==== PROVIDED ENTRIES

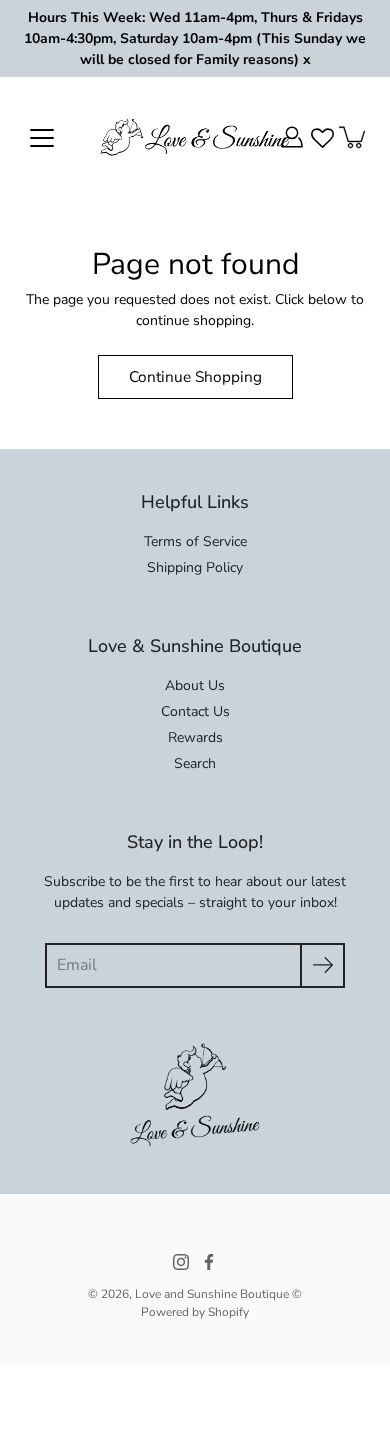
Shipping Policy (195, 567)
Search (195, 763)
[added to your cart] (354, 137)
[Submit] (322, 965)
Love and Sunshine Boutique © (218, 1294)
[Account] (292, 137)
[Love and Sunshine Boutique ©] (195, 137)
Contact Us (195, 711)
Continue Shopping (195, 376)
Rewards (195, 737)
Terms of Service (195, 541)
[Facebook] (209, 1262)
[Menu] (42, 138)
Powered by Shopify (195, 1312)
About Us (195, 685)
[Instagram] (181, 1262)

========
==== PROVIDED ENTRIES

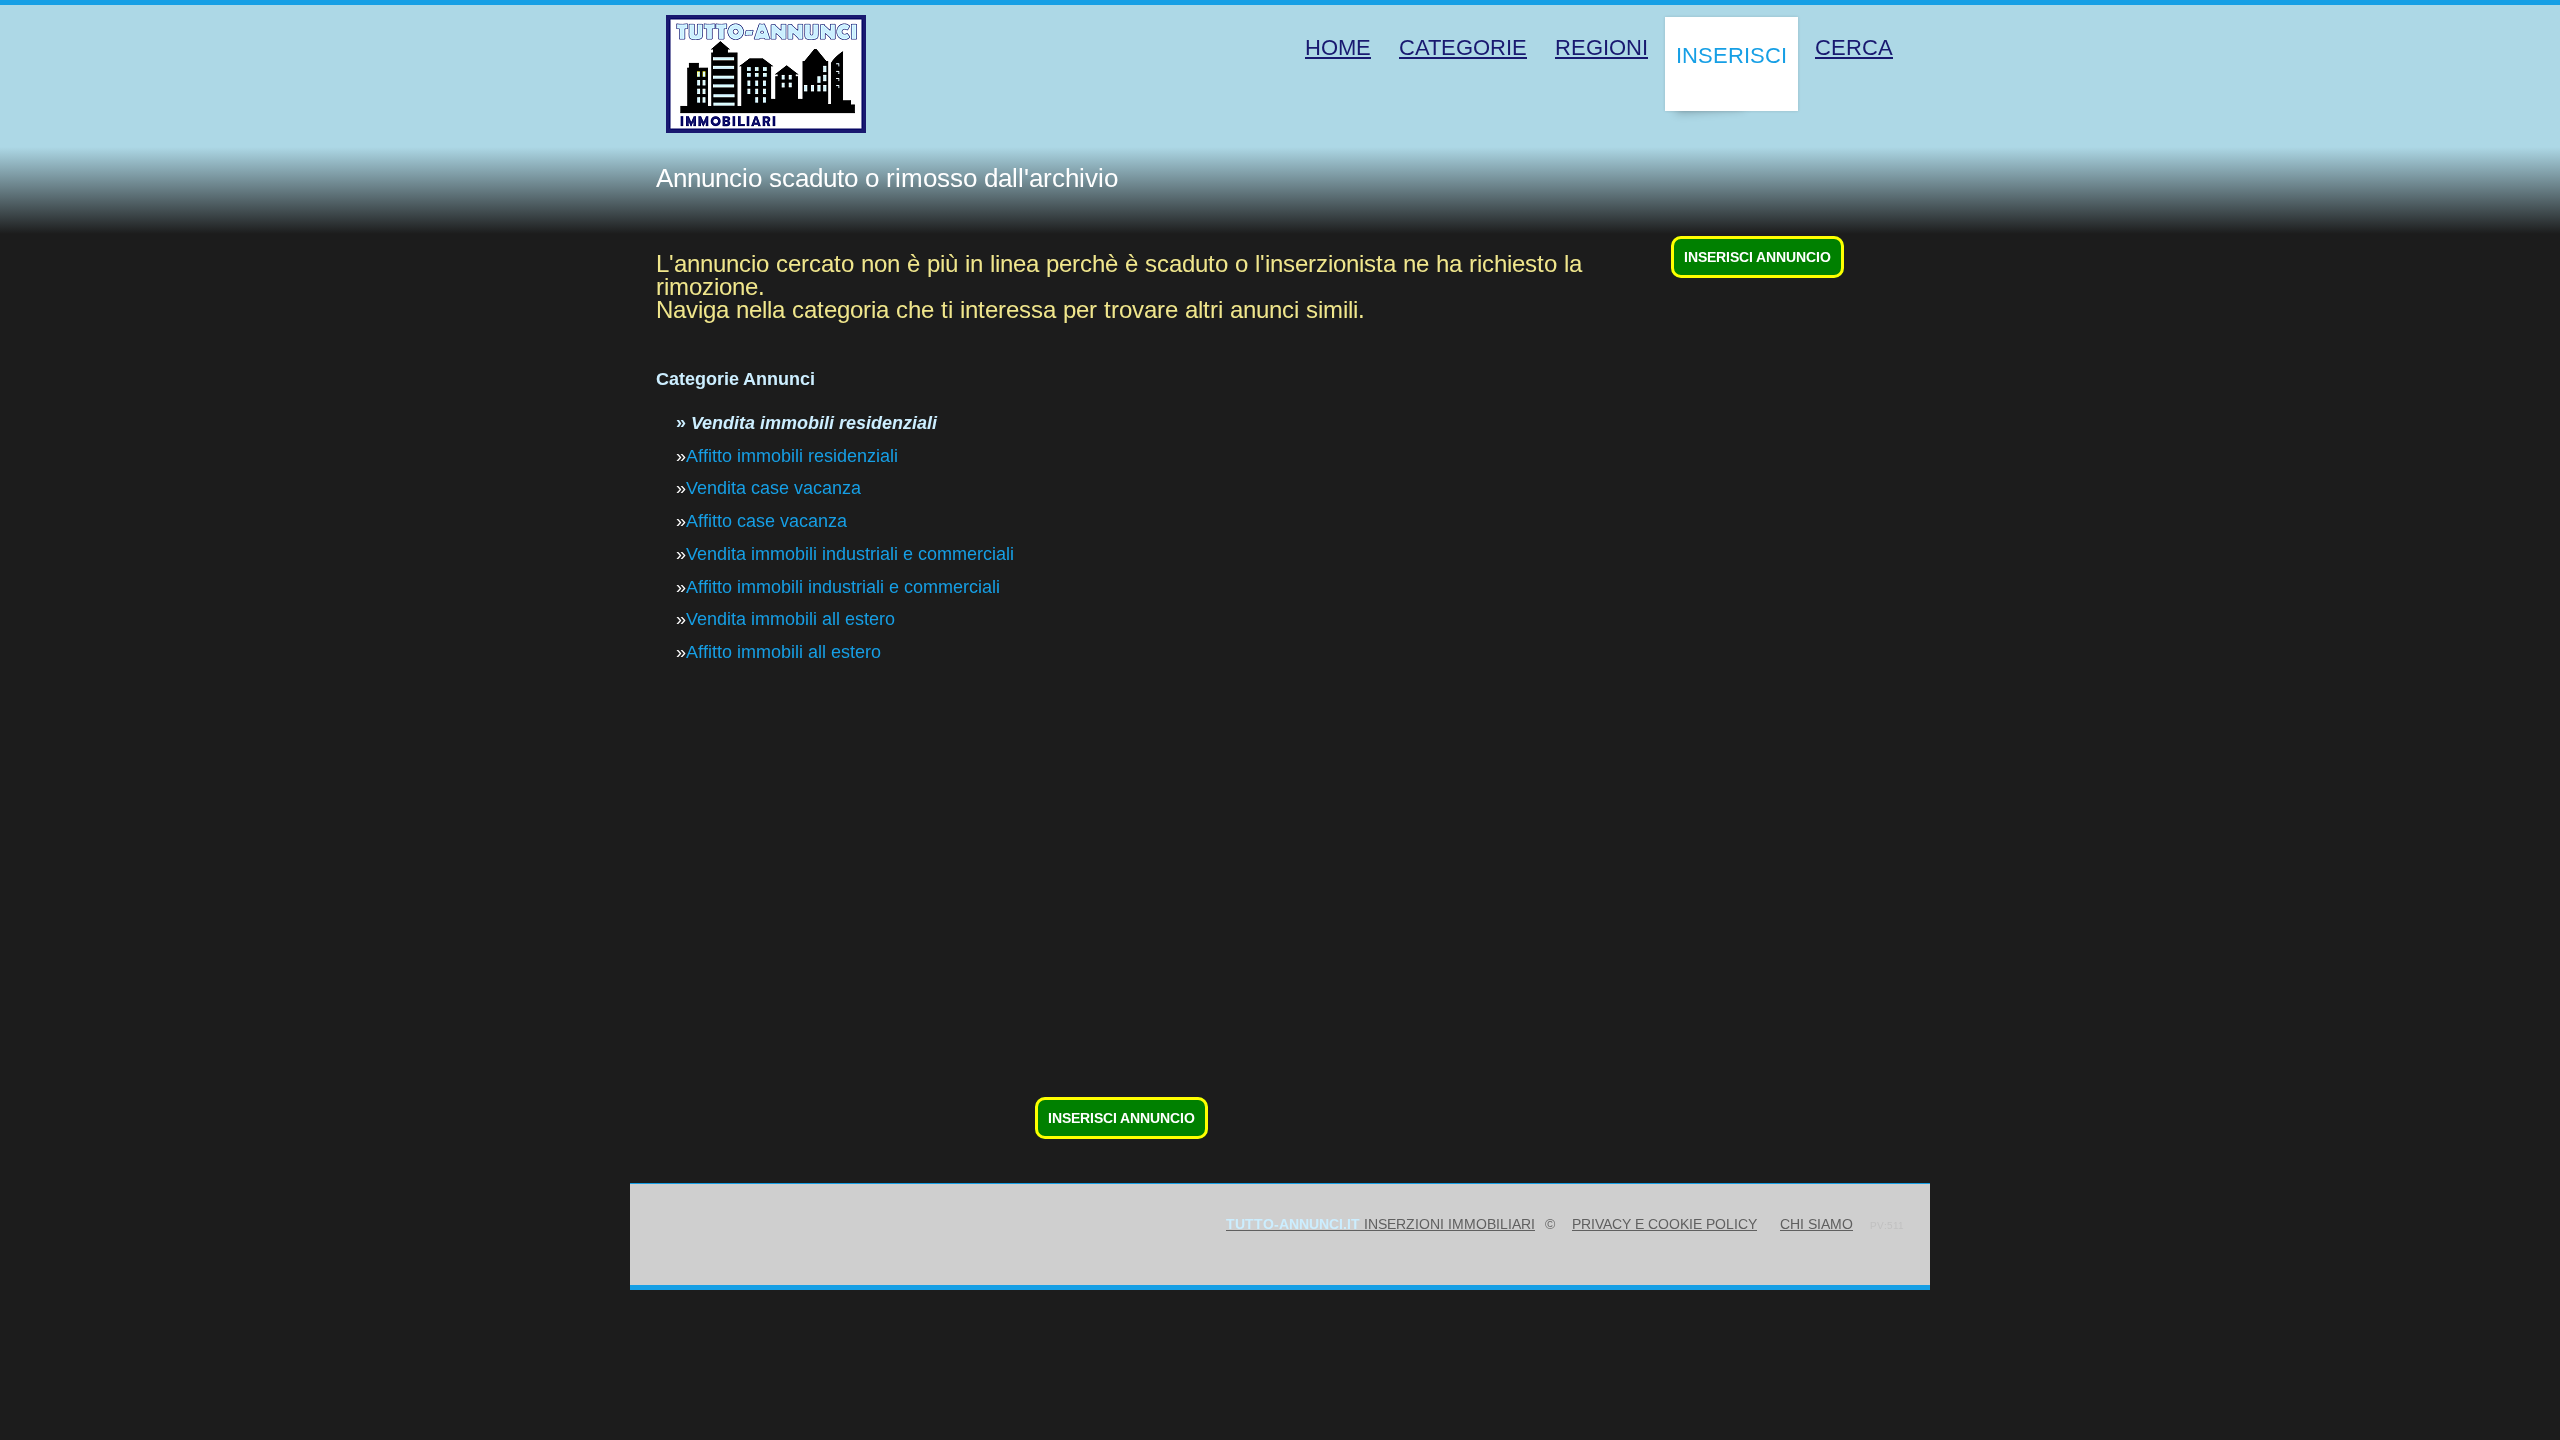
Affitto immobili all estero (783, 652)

========

## EXERCISE OBJECTIVE
An exact copy of the lines above between the line holding "[added to your cart] (354, 137)" and the line holding "[Instagram] (181, 1262)", inclusive, is the whole answer.

## TASK SOLUTION
[added to your cart] (354, 137)
[Submit] (322, 965)
Love and Sunshine Boutique © (218, 1294)
[Account] (292, 137)
[Love and Sunshine Boutique ©] (195, 137)
Contact Us (195, 711)
Continue Shopping (195, 376)
Rewards (195, 737)
Terms of Service (195, 541)
[Facebook] (209, 1262)
[Menu] (42, 138)
Powered by Shopify (195, 1312)
About Us (195, 685)
[Instagram] (181, 1262)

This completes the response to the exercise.